### Tasks to carry out
1. In the blog post on Brazilian driving, how many years has the writer lived in Brazil?
2. List every kind of traffic-calming device named in the blog post on Brazilian driving.
3. Pick up the blog post on Brazilian driving after its final sentence and keep writing it.

One of the principal reasons I started this blog, believe it or not, is simply that I felt like railing about the reckless way Brazilians drive. And I did so (blogpost of July 11, 2011). And, if I hadn’t been so afraid of exhausting my readers’ patience, I could have railed plenty more. But given that I’m generally an honest person, I must now give credit where credit is due. Or give the devil his due. One of those two. Brazilians do not yet drive in as disciplined a manner as the North Americans. Driving here is still in many respects a sport and, for many people, maybe even a blood sport. It calls for skill in the manipulation of a manual transmission, skill in maneuvering in tight spaces and problem roadways, skill for laser-quick judgments of times and distances. It is not yet, as it has become in the U.S., just a means of getting to and from work, getting the kids to soccer practice, and getting the groceries home from Trader Joe’s or WalMart.

"Smile, you’re being fined"
But in the twelve years I have lived in Brazil, I have seen real, positive, tangible changes in the way Brazilians behave behind the driving wheel. Much of the credit goes to government — at federal, state and local levels alike — for getting on the bucking bronco and whipping it into submission. For one thing, there are traffic-calming devices like crazy — speed dips, speed ramps, speed bumps, speed humps, speed tables and speed cushions, all of which are marked pretty clearly. You see them coming. But if you don’t see one of them and you hit it hard, ouch. You’re going to keep your eyes peeled in the future. There are also speed cameras and radar equipment like crazy (both visible and hidden). These enforcement devices may not jar your spine the way flying over a speed hump does, but they sure hurt you in the pocketbook! For example, between us and the town of Macaé, about an hour away, we’ve counted over 25 of them. And, though we ourselves drive with a cautiousness bred in the land of Driver Ed and the famous Signal 30 scare-their-pants-off film, we’ve gotten enough citations in the mail so that we don’t drive to Macaé anymore unless we absolutely have to.

To these measures, add breathalyzers, and a permissible blood alcohol level lower than you’ll reach on a single beer (0.1 mg of alcohol for liter of air expelled). For that one beer you can end up paying a large fine, losing your license for up to a year and even serving some jail time. Then add mandatory driving schools. Add rigorous practical and psychological testing for new drivers. And public service announcements on television. Add mandatory retraining for drivers who rack up over 20 points on their licenses. There’s some serious enforcement here and I, for one, welcome it!

### Dataset content
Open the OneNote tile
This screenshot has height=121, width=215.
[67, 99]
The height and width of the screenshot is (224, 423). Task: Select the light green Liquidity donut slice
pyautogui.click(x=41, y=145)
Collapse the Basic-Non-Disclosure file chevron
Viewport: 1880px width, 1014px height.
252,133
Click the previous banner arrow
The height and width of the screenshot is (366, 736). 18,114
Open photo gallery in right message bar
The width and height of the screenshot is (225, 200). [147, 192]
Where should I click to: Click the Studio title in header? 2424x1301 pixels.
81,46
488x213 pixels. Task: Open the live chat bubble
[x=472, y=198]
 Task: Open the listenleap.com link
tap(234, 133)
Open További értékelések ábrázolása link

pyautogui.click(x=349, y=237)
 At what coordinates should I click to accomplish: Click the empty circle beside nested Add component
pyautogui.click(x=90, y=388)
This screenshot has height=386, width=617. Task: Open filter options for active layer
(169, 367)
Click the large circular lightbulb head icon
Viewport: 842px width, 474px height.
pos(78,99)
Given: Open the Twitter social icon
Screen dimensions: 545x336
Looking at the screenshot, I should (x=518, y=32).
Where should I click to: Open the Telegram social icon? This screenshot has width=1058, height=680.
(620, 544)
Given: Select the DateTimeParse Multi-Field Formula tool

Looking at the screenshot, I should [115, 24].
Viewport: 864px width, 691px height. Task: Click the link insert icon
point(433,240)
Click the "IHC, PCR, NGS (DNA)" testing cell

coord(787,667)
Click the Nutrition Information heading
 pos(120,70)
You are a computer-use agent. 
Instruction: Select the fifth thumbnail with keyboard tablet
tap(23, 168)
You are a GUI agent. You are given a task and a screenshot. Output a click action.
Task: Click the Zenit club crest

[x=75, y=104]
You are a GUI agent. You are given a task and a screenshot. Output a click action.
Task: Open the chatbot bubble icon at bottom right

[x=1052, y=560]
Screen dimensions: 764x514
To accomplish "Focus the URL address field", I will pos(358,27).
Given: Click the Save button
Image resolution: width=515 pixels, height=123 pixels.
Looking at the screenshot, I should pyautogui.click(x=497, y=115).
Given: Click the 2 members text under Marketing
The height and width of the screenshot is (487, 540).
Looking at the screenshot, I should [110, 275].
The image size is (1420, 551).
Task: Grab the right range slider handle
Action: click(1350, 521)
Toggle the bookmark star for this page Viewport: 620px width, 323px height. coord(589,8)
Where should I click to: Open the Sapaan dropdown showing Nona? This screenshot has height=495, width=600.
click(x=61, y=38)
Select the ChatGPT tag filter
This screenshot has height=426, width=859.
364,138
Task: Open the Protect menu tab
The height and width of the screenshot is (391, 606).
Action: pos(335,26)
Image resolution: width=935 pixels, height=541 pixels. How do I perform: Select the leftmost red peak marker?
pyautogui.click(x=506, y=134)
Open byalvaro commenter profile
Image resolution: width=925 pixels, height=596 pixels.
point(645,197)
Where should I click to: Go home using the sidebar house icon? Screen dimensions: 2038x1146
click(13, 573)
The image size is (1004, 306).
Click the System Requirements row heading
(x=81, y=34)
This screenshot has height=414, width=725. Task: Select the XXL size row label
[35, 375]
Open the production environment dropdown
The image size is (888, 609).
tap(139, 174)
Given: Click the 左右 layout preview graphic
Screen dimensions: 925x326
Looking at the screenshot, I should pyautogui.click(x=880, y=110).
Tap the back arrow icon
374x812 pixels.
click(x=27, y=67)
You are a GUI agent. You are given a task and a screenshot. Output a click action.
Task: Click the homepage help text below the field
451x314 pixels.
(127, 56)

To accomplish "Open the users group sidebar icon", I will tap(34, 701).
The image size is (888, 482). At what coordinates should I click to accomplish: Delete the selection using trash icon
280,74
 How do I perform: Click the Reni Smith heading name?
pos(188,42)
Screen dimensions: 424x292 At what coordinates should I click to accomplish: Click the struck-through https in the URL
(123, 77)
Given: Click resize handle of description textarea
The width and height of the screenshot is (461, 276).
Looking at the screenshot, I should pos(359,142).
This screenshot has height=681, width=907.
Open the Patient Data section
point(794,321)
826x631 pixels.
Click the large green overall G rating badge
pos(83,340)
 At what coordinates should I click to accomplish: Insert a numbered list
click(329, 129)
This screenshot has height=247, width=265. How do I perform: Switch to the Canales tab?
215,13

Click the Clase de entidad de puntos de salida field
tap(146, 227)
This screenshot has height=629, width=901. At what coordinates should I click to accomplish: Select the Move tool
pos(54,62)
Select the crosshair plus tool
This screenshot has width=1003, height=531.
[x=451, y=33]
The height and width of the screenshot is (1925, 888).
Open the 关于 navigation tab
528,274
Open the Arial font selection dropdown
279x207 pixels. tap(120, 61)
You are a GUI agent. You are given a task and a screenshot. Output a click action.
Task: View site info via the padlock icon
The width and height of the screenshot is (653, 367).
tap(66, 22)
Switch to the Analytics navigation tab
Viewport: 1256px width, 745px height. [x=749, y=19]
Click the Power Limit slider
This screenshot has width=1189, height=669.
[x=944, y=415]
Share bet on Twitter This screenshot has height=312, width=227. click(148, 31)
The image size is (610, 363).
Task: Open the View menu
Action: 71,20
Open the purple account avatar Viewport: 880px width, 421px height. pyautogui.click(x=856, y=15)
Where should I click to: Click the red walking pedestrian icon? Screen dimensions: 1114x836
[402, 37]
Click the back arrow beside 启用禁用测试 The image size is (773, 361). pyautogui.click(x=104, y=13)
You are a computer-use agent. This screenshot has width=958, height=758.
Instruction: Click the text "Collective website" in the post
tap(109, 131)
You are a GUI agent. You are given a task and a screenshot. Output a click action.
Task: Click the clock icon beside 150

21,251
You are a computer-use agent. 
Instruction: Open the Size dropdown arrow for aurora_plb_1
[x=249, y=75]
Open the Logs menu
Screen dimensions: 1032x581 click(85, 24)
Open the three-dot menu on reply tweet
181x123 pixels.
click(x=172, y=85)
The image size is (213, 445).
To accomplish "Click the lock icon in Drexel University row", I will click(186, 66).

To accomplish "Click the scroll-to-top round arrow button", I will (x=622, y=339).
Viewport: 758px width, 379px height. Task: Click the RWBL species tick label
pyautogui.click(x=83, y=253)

### Outputs in order
1. Twelve years.

2. Speed dips, speed ramps, speed bumps, speed humps, speed tables and speed cushions.

3.
Drive right in here, and take a deep breath

Interesting, and effective, public service campaign

When Mark and I moved here the idea that a driver might stop for a pedestrian in a crosswalk was almost ludicrous. It was the motorist who claimed the right of way, and pedestrians were wise not to trust their luck. But, while we still haven’t reached Californian levels of compliance with crosswalk laws, the situation has quite unmistakably taken a major turn. It’s as if stopping for pedestrians was contagious. One person did it. Everybody else copied. Brazilians now seem in effect to take pride in the courtesy they show.

But let me go back to where I started. Driving here is still neither as disciplined as it is in the U.S., and neither is it consequently as safe. But most new drivers in the U.S. had parents who were drivers and probably grandparents who were drivers. Driving as well as car-ownership have long been routine in the U.S. Here many drivers are first-generation drivers, and widespread car ownership is a function of the only recent emergence of a vast middle class. I don’t know the Asian countries. But, if what I hear about driving in India and China and Vietnam is true, Brazil may still be some distance from U.S. standards of behind-the-wheel prudence, but it’s at a far greater distance from the amazing mess you see in this picture from India. And this pretty much reflects just where we stand on the development scale. Down here in Southeastern and Southern Brazil, we’re not yet 100 percent First World. But we’re getting really close.